== Information supplied ==
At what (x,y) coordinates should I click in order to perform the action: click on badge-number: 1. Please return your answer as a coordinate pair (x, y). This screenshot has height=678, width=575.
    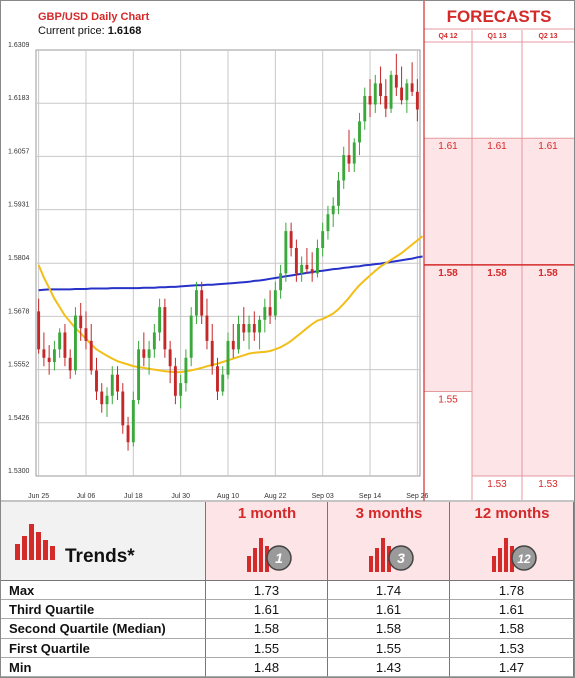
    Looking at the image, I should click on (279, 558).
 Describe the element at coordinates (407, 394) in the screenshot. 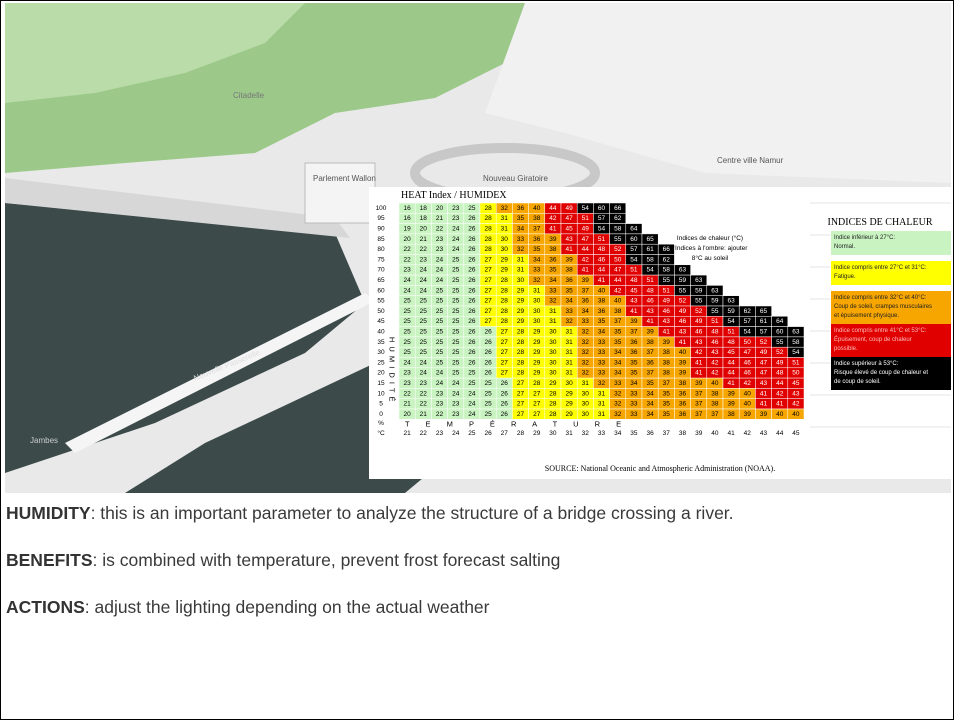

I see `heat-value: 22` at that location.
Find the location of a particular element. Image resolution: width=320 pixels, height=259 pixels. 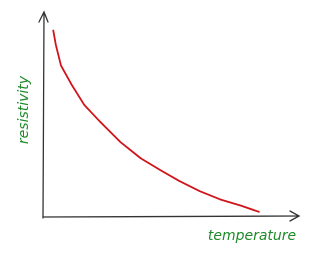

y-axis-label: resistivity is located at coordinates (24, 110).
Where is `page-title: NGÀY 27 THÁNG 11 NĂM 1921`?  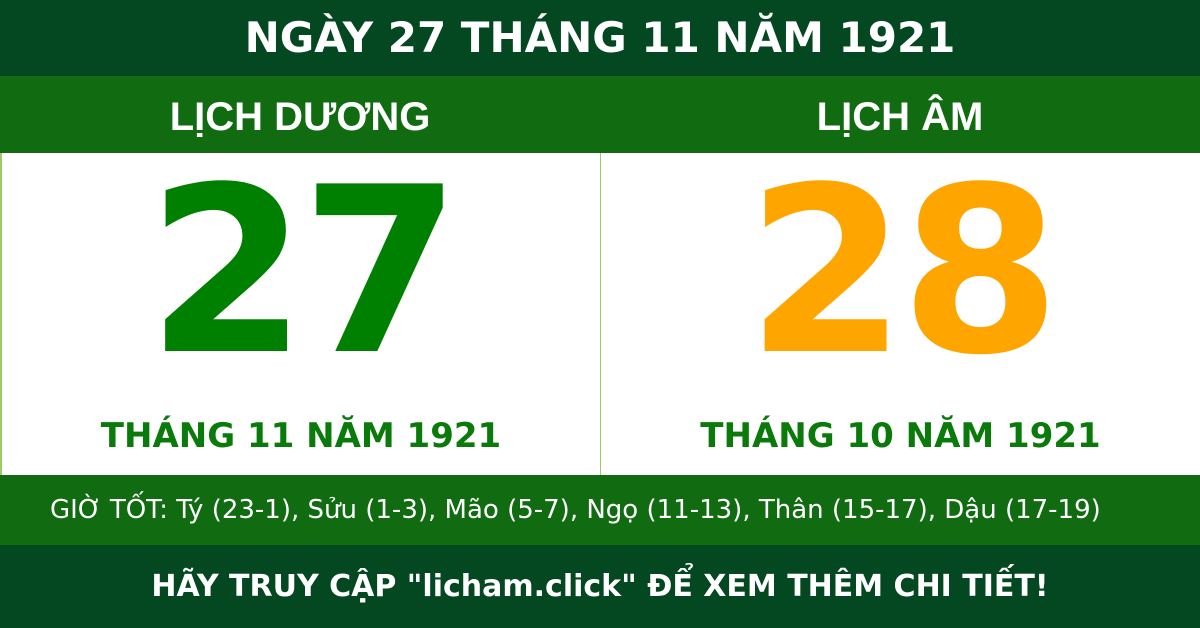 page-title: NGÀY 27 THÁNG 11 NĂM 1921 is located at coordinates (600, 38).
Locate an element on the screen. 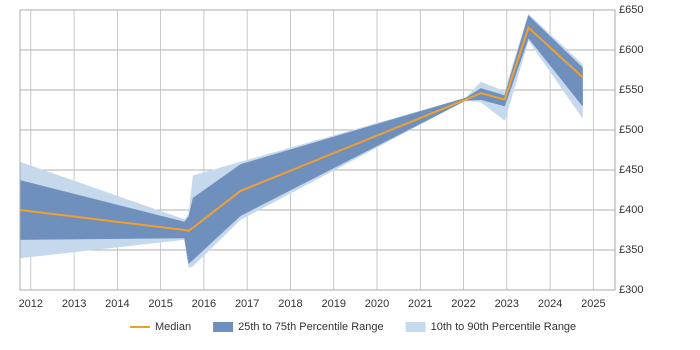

== Work request ==
Copy the records word for word, starting at the top and stopping after the line that contains "at that location.". Leave the pictures out.

== Written response ==
At what (x,y) coordinates should I click in order to perform the action: click on badge-number: 1. Please return your answer as a coordinate pair (x, y). This screenshot has height=678, width=575.
    Looking at the image, I should click on (279, 558).
 Describe the element at coordinates (407, 394) in the screenshot. 

I see `heat-value: 22` at that location.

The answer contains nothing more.